Abstract

Geological and geochemical studies have been conducted on the Arava fault segment, which forms the major branch of the Dead Sea transform between the Dead Sea and the Gulf of Aqaba. Mesoscale to microscale faulting and veining related to this fault are described from limestone sequences of two locations (areas A and B) that represent different depth sections. In area A, pressure ridges expose the exhumed fault. Deformation mechanisms indicate that faulting took place at temperatures between 150°C and 300°C, which suggests faulting depths between 2 and 5 km with respect to published geothermal gradients. In area B, brittle fault damage forms a zone up to 150 m wide. The fault core is not exposed. Faulting took place at temperatures below 200°C (up to a 3‐km depth). In both areas, we found indications for a strong fault.
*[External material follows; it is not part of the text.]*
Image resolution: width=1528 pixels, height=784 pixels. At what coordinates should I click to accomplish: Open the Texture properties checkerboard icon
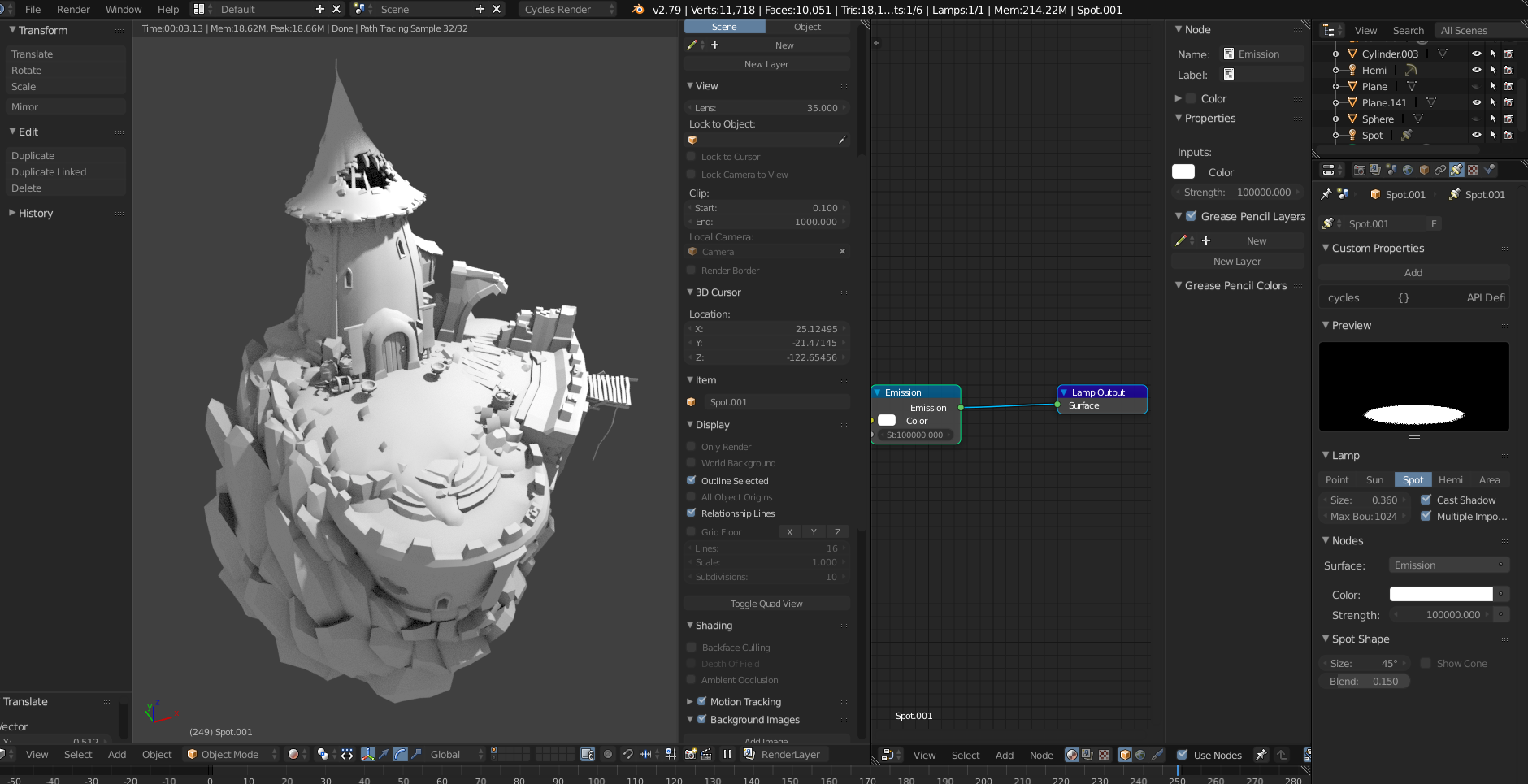[x=1473, y=170]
Our kinematic analysis exhibits that the angle Ψ between δ1 and the strike of the Dead Sea transform immediately adjacent to the fault is ≤45°. The twin‐density technique yields differential stress values up to a peak stress of 200 MPa in fault rocks of area A. The strontium isotopic composition of vein fillings was used to demonstrate that the fluids were dominantly derived from stratigraphically younger carbonate units than the faulted rocks. Later generations of veins have more radiogenic 87Sr/86Sr, which is indicative for a derivation of fluids from stratigraphically increasingly higher levels as deformation progresses. For fluids expulsed by seismic pumping from marine carbonates, the variation of 87Sr/86Sr in vein calcites implies that (1) the expulsed fluids are replaced by fluids originating from stratigraphically higher reservoirs, (2) there was not enough time for isotopic strontium reequilibration between fluids and their new host rocks, requiring fractures to have been opened and closed within a geologically short interval, and (3) the most radiogenic 87Sr/86Sr, corresponding to the youngest fluid reservoir, yields a maximum age for the major activity along this fault. A 87Sr/86Sr value of 0.7081 for a fluid that equilibrated with marine carbonates corresponds to a maximum age at 30 Ma.